Microsoft StreamInsight - real-time data stream processing

As I said, our company works a lot with real-time data processing tasks. Solving various problems, we came up with rather curious and interesting solutions, which sometimes no one wrote on Habré. We will tell you about one such interesting system today. It was made by Microsoft, it is called StreamInsight and is the implementation of the so-called Complex Event Processing pattern. About what it is and why it is needed, we will tell you in detail inside.

Introduction

A long time ago, in the 1989th year, when the grass was greener, and in IT everything was somewhat simpler, people were just starting to think that it would be nice for databases not only to perform writing and reading requests, but also somehow difficult respond to incoming data. It all started with the so-called Active database systems , which could use the given sets of intrusions under certain predefined conditions. Those. in fact, it was the launch of the built-in procedures for an external trigger. In the 90s there were Data Stream Management Systems , who developed this idea. They already knew how to work with continuous streams of incoming data. It could already be not rare requests, but an honest stream of real-time data. At about the same time, people thought that sometimes the data coming into the database are not events, but rather external manifestations of these events: the readings of sensors registering them, notifications and notifications. Such systems began to be called Complex Event Processing .

Analyzing incoming data, such systems could both detect events (determining the fact of their occurrence, based on external data and embedded internal logic), and calculate analytical values (for example, counting the average number of events occurring over a certain period of time). Thus, the use of these systems implies that their internal logic must be aware of what “real” events are outside, and analyze the incoming data with a “target” on them.
')

Streaminsight

The project StreamInsight , which originated in the depths of Microsoft Research, was originally the implementation of this particular pattern. On the one hand, there is a whole class of tasks, operating with data streams that require a different (compared to relational databases) approach to the solution. On the other hand, lately, prices for data storage devices have fallen by orders of magnitude, and companies retain a huge amount of data on all sorts of aspects of system operation. Moreover, if expressed in business language, the value of this data sometimes falls rapidly in time: if you do not have time to react to an event, you lose your profit.

StreamInsight is a platform for building applications that work with streaming data.
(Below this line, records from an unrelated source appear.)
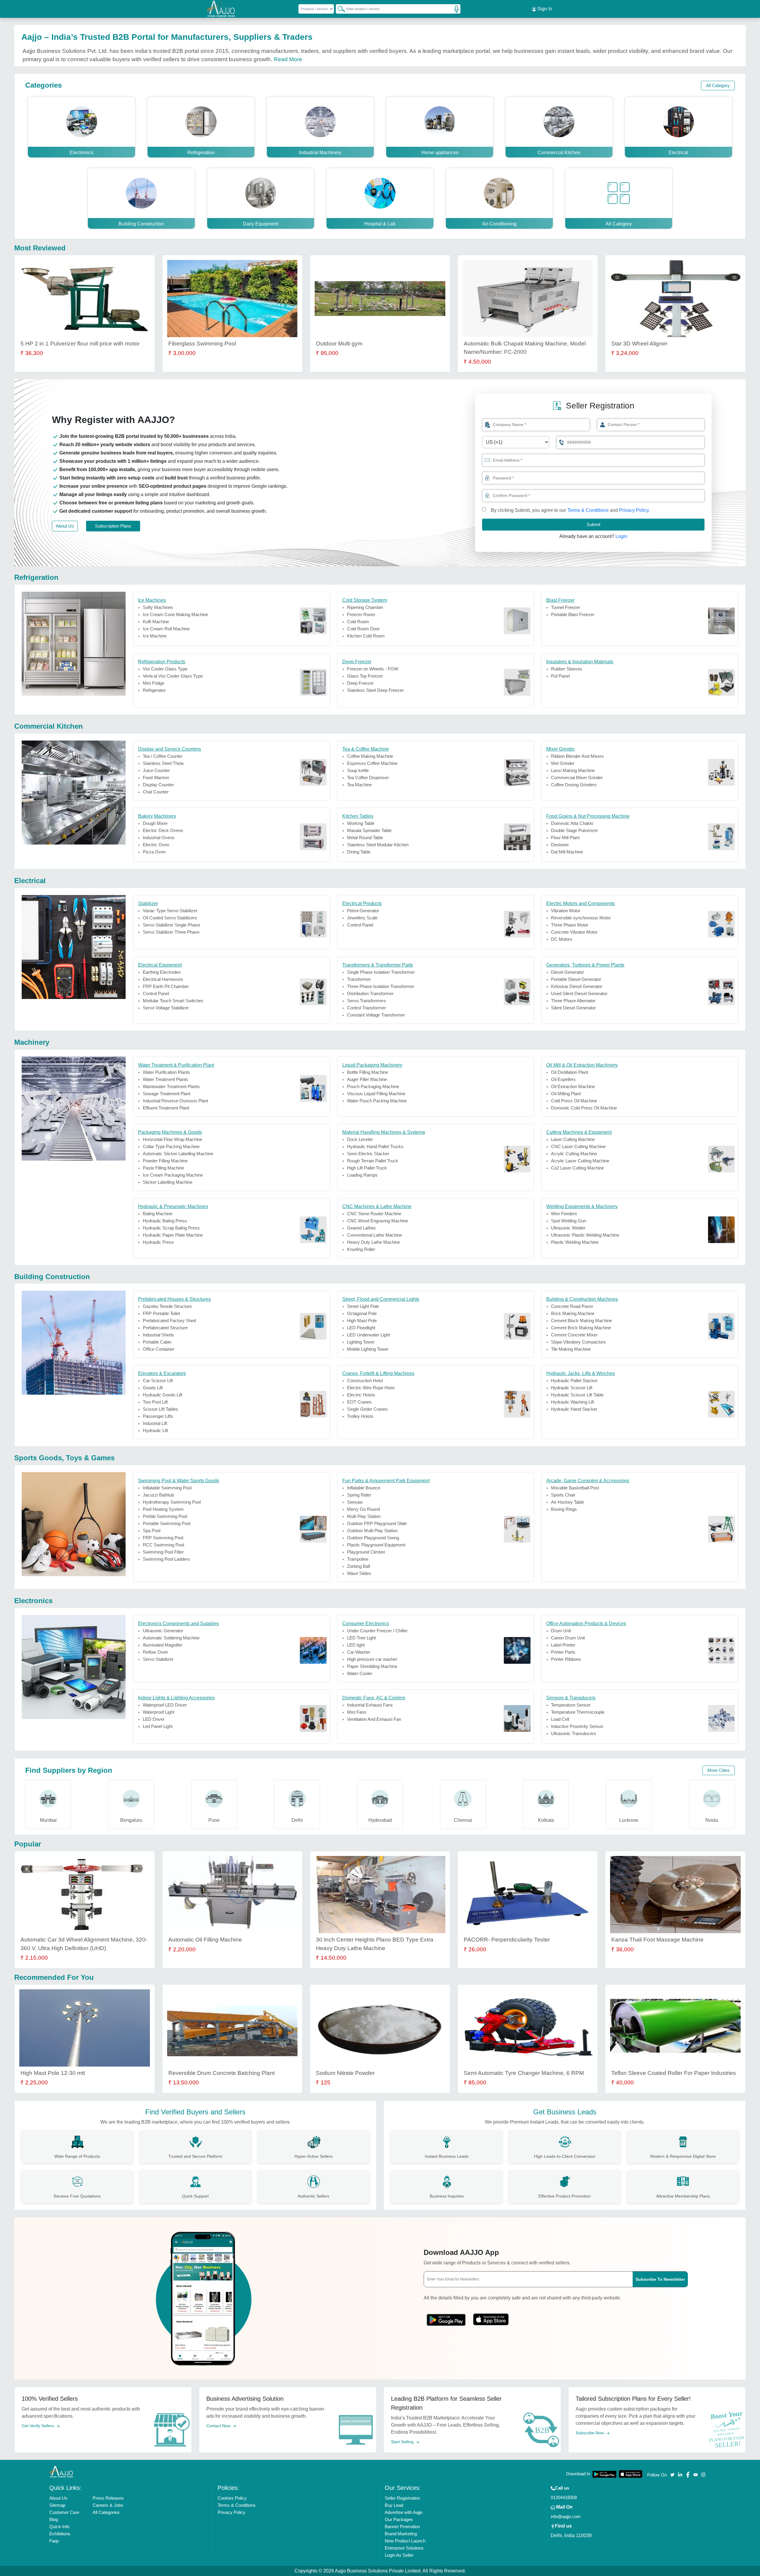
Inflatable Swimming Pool (167, 1487)
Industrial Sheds (158, 1334)
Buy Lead (394, 2505)
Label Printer (563, 1644)
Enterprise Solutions (404, 2547)
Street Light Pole (363, 1306)
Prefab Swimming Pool (165, 1516)
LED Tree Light (361, 1637)
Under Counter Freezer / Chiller (377, 1630)
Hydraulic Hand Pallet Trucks (375, 1146)
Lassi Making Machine (573, 770)
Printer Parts (563, 1652)
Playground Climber (366, 1551)
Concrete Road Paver (572, 1306)
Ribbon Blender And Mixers (577, 756)
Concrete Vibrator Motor (574, 932)
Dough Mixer (155, 823)
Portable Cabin (157, 1341)
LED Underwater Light (368, 1334)
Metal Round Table (365, 837)
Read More (288, 59)
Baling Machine (157, 1213)
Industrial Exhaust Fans (370, 1704)
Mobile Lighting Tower (368, 1349)
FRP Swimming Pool (163, 1537)
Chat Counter (156, 791)
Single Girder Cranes (367, 1409)
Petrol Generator (363, 910)
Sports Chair (563, 1494)
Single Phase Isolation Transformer (381, 972)
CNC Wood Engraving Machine (377, 1220)
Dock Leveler (360, 1139)
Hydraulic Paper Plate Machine (173, 1235)
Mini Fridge (153, 683)
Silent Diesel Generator (573, 1007)
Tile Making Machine (571, 1349)
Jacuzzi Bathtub (158, 1494)
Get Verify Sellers (38, 2425)
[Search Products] (338, 8)
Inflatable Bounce (363, 1487)
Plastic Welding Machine (574, 1242)
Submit (593, 524)
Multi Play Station (364, 1516)
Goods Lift (153, 1387)
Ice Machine (155, 635)
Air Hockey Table (567, 1502)
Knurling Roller (361, 1249)
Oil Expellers (563, 1079)
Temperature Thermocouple (577, 1712)
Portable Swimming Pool (166, 1523)
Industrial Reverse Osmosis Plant (175, 1100)
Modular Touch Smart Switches (173, 1000)
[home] (61, 2471)
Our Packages (399, 2519)
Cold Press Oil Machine (574, 1100)
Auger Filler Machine (367, 1079)
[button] (487, 478)
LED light (356, 1644)
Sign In (544, 8)
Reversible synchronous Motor (581, 917)
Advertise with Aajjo (403, 2512)
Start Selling (403, 2441)
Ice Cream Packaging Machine (173, 1174)
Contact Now (219, 2425)
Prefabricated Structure (165, 1327)
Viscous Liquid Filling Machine (376, 1093)
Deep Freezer (360, 683)
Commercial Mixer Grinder (577, 777)
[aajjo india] (221, 9)
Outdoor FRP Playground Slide (377, 1523)
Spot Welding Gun (568, 1220)
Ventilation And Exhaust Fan (374, 1719)
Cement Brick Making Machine (581, 1327)
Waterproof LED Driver (165, 1704)
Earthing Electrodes (162, 972)
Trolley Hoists (360, 1416)
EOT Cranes (359, 1401)
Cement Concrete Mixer (574, 1334)
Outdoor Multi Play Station (372, 1530)
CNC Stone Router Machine (374, 1213)
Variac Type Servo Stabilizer (170, 910)
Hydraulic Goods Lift (162, 1394)
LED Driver (153, 1719)
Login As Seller (399, 2555)
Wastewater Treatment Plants (171, 1086)
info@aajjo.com (566, 2516)
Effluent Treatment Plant (166, 1107)
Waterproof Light (158, 1712)
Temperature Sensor (570, 1704)
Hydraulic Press (158, 1242)
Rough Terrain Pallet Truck (372, 1160)
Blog (53, 2519)
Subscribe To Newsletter (660, 2279)
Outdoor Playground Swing (373, 1537)
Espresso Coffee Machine (372, 763)
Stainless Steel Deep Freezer (375, 690)
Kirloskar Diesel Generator (576, 986)
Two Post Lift (155, 1401)
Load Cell (560, 1719)
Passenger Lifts (158, 1416)
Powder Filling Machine (165, 1160)
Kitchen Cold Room (366, 635)
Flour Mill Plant (565, 837)
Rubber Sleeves (566, 668)
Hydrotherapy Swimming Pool (172, 1502)
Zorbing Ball (358, 1566)
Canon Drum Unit (568, 1637)
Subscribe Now (590, 2432)
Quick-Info (59, 2526)
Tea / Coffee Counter (163, 756)
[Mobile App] (446, 2317)
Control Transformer (366, 1007)
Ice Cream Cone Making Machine (175, 614)
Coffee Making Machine (370, 756)
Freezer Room (361, 614)
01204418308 (564, 2497)
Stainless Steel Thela (163, 763)
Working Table (360, 823)
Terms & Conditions (588, 510)
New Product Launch (405, 2540)
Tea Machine (359, 784)
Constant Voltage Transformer (376, 1014)
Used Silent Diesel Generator (579, 993)
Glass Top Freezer (365, 675)
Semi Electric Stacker (368, 1153)
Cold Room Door (363, 628)
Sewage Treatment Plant (166, 1093)
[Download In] (604, 2474)
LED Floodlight (361, 1327)
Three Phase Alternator (573, 1000)
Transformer (359, 979)
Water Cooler (359, 1673)
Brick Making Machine (572, 1313)
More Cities (718, 1770)
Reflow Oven (155, 1652)
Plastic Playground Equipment (376, 1544)
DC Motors (561, 939)
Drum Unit (561, 1630)
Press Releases (108, 2498)
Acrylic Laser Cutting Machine (580, 1160)
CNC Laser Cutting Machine (578, 1146)
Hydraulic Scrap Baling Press (171, 1227)
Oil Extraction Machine (573, 1086)
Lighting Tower (361, 1341)
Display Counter (158, 784)
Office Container (158, 1349)
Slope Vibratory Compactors (578, 1341)
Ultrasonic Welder (568, 1227)
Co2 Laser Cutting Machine (577, 1167)
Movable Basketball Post (575, 1487)
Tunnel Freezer (565, 607)
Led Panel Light (157, 1726)
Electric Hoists (361, 1394)
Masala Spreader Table (369, 830)
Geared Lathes (361, 1227)
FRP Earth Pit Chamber (166, 986)
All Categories (106, 2512)
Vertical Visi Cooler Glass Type (173, 675)
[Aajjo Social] (672, 2474)
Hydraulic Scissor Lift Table (577, 1394)
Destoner (560, 844)
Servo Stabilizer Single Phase (171, 924)
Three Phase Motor (569, 924)
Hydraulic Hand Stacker (574, 1409)
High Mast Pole (362, 1320)
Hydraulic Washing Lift (572, 1401)
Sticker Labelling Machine (167, 1182)
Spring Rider (359, 1494)
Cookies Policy (232, 2498)
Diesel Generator (567, 972)
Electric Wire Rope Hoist (371, 1387)
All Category (718, 85)
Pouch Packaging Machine (373, 1086)
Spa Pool (151, 1530)
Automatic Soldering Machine (171, 1637)
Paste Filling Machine (163, 1167)
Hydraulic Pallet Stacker (574, 1380)
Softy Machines (158, 607)
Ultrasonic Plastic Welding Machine (585, 1235)
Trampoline (357, 1559)
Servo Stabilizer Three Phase (171, 932)
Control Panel (360, 924)
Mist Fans (356, 1712)
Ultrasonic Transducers (573, 1733)
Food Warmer (156, 777)
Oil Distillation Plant (569, 1072)
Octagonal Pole (362, 1313)
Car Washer (358, 1652)
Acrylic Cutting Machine (574, 1153)
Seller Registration (402, 2498)
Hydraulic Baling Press (165, 1220)
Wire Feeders (564, 1213)
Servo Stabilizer (158, 1659)
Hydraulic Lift (155, 1430)
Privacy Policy (634, 510)
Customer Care (64, 2512)
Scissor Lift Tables (160, 1409)
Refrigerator (154, 690)
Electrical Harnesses (163, 979)
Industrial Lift (155, 1423)
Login (621, 536)
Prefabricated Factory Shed (169, 1320)
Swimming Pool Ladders (166, 1559)
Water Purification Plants (166, 1072)
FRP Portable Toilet (161, 1313)
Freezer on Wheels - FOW (372, 668)
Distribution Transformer (370, 993)
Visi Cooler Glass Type (165, 668)
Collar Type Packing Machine (171, 1146)
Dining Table (358, 851)
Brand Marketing (401, 2533)
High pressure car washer (372, 1659)
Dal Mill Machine (567, 851)
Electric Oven (156, 844)
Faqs (54, 2540)
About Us (65, 525)
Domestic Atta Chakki (572, 823)
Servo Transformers (366, 1000)
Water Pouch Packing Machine (377, 1100)
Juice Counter (156, 770)
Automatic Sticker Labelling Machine (178, 1153)
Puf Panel (560, 675)
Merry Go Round (363, 1509)
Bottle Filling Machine (367, 1072)
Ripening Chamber (365, 607)
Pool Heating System (163, 1509)
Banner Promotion (402, 2526)
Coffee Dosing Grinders (574, 784)
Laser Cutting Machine (573, 1139)
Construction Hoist (365, 1380)
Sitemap (57, 2505)
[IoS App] (490, 2317)
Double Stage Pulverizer (574, 830)
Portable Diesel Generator (576, 979)
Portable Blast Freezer (572, 614)
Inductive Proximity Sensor (577, 1726)
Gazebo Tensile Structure (167, 1306)
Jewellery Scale (362, 917)
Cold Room (358, 621)
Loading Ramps (362, 1174)
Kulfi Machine (156, 621)
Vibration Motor (565, 910)
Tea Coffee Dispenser (368, 777)
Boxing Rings (564, 1509)
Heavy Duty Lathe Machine (373, 1242)
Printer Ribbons (566, 1659)
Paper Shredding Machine (372, 1666)
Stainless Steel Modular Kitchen (377, 844)
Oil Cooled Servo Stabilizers (170, 917)
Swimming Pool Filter (163, 1551)
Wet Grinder (562, 763)
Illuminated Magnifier (163, 1644)
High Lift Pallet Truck (367, 1167)
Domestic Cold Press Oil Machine (584, 1107)
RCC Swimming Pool (163, 1544)
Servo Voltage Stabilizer (166, 1007)
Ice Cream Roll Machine (166, 628)
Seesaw (355, 1502)
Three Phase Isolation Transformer (380, 986)
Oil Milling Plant (566, 1093)
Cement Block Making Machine (581, 1320)
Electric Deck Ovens (163, 830)
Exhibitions (59, 2533)
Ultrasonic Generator (163, 1630)
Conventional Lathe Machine (374, 1235)
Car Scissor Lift (158, 1380)
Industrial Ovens (159, 837)
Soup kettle (358, 770)
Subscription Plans (113, 525)
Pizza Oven (154, 851)
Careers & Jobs (108, 2505)
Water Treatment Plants (165, 1079)
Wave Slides (359, 1573)
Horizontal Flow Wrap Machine (172, 1139)
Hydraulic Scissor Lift (571, 1387)
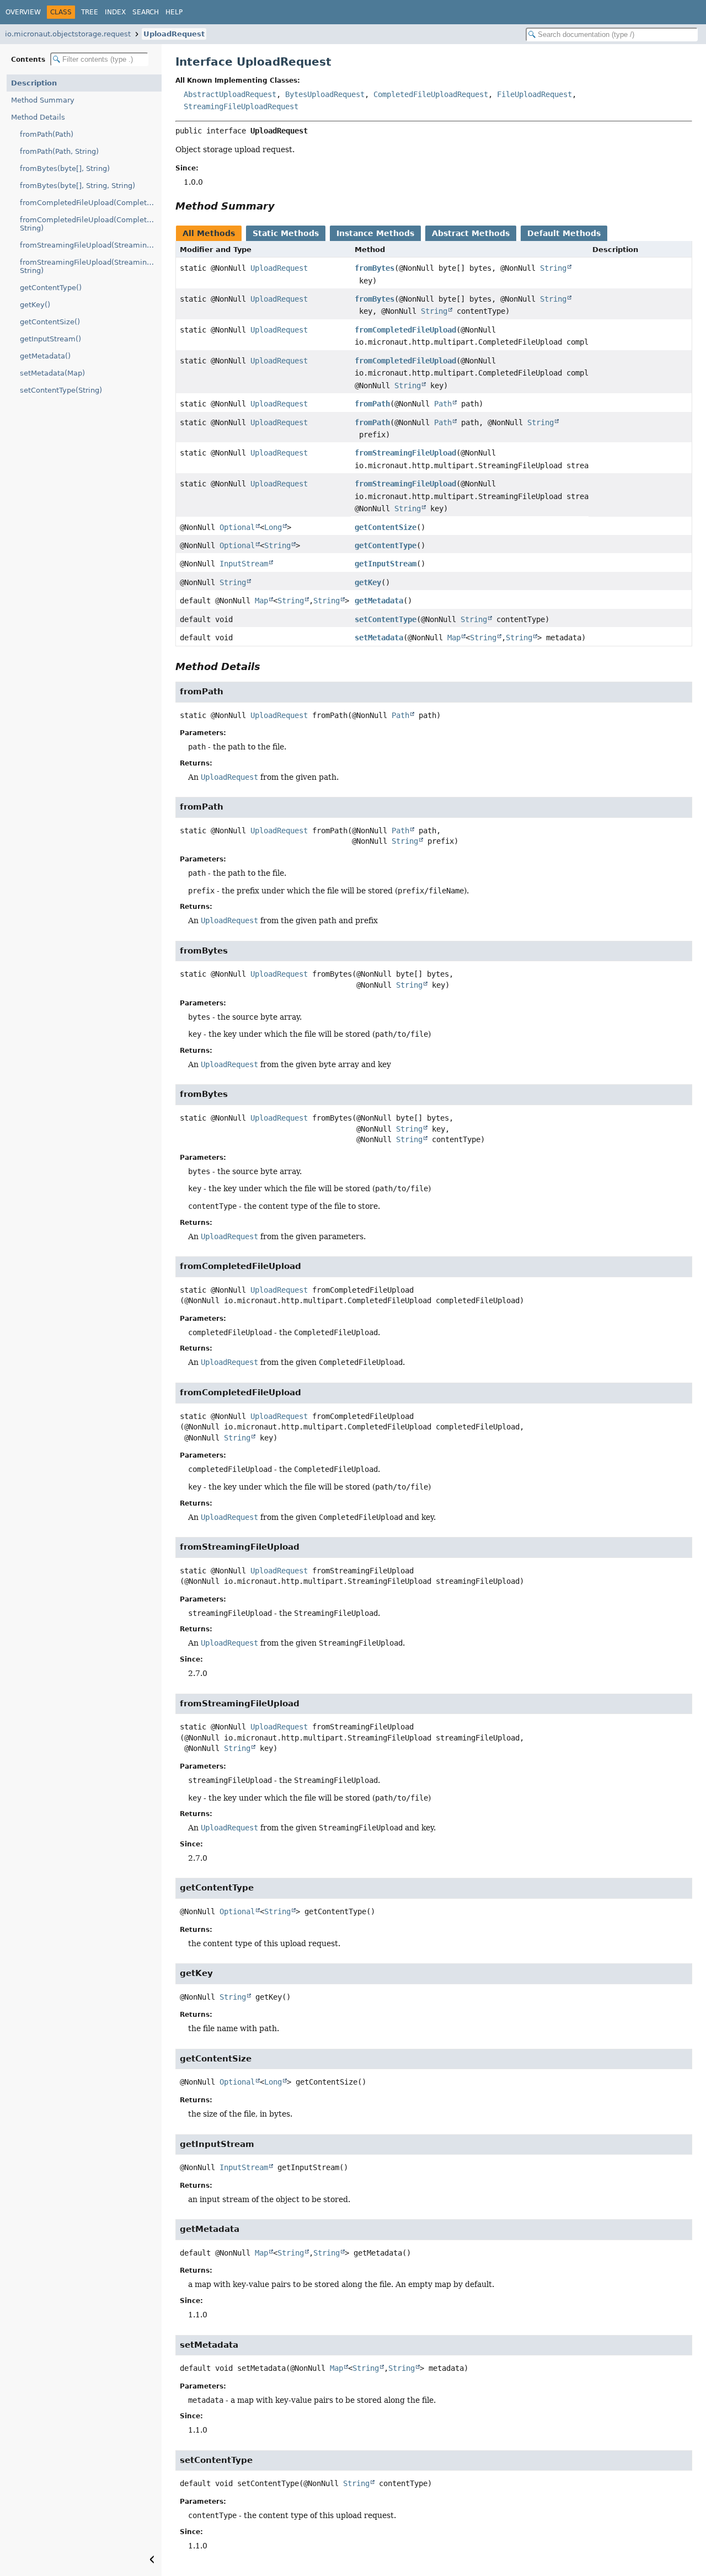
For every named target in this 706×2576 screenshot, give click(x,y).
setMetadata (379, 637)
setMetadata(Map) (52, 373)
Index (115, 12)
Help (174, 12)
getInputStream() (50, 339)
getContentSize (385, 527)
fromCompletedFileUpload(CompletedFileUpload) (91, 203)
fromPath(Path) (46, 134)
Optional (237, 527)
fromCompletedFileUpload (405, 329)
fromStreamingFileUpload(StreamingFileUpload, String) (91, 266)
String (553, 268)
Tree (89, 12)
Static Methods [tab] (286, 233)
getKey (368, 582)
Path (443, 403)
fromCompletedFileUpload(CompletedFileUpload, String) (91, 224)
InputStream (244, 563)
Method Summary (42, 100)
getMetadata (379, 600)
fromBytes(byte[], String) (65, 168)
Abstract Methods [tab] (471, 233)
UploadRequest (174, 34)
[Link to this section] (282, 206)
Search (145, 12)
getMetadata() (45, 356)
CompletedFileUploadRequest (430, 94)
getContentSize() (50, 322)
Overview (23, 12)
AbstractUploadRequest (230, 94)
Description (34, 83)
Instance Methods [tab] (375, 233)
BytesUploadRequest (325, 94)
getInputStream (385, 563)
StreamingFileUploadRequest (241, 106)
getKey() (35, 305)
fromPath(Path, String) (59, 151)
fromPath (372, 403)
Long (273, 527)
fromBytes (374, 268)
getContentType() (51, 287)
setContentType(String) (61, 390)
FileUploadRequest (534, 94)
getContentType (385, 545)
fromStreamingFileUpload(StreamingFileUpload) (91, 245)
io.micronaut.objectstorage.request (68, 34)
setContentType (385, 619)
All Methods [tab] (209, 233)
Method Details (38, 117)
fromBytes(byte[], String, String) (77, 185)
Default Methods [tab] (564, 233)
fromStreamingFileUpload (405, 452)
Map (261, 600)
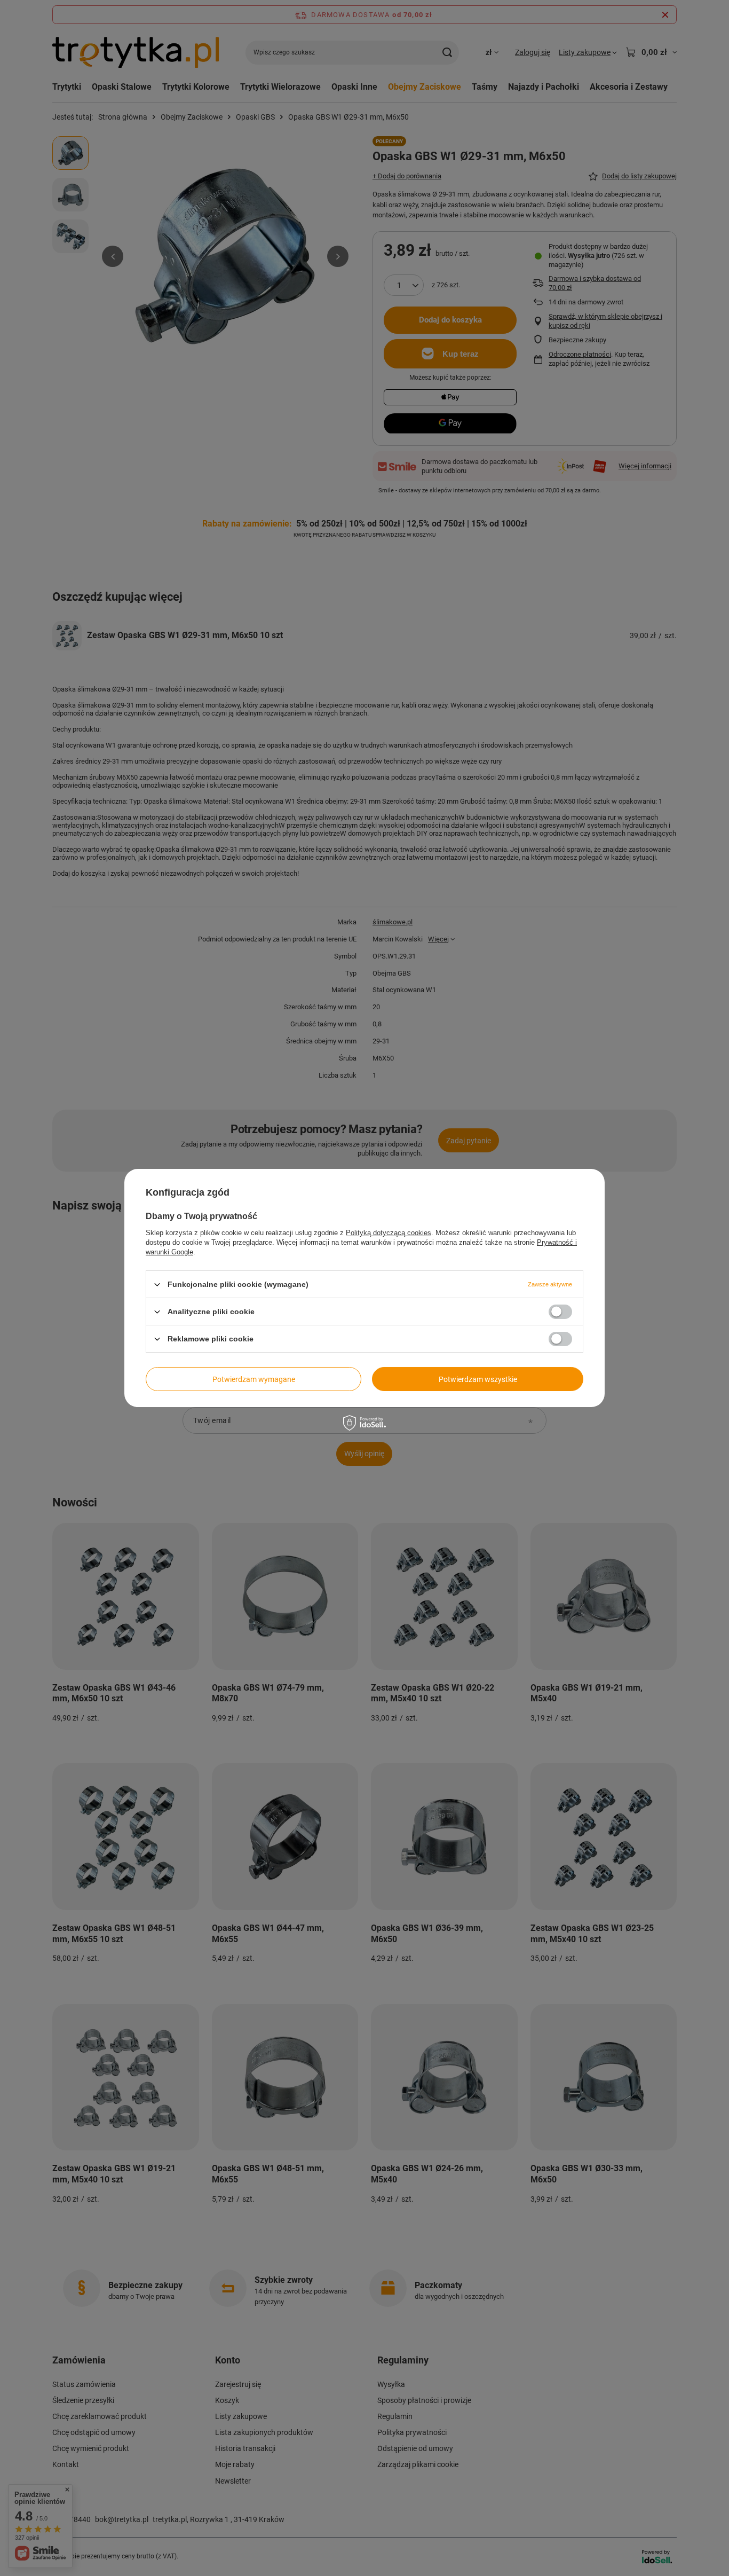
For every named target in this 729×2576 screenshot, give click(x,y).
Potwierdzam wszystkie (478, 1379)
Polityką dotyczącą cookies (388, 1233)
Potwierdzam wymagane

Most processing takes place in RAM, which allows for high throughput and low latency. The heart of this platform is the engine in which the so-called revolve. Standing Queues, written in declarative LINQ. Any incoming event immediately goes to processing in these queues.

The system allows you to do everything that the “right” CEP should do and more. For example:

Read all possible integral values
Modify and filter the data stream, remove duplicate events
Detect complex event patterns
Track the “absence” of an external event
With the latest versions, you can implement the publish / subscribe newsletter

It is seen that the possibilities and applications of this system are wider than the academic CEP. At the same time, the list of commercial applications is also quite large: web analytics, logistics and operational analysis, agoritmic trading, detection of cases of money laundering, fraud with payment cards, monitoring of business activity and security.
A more complete list of use scenes can be found here.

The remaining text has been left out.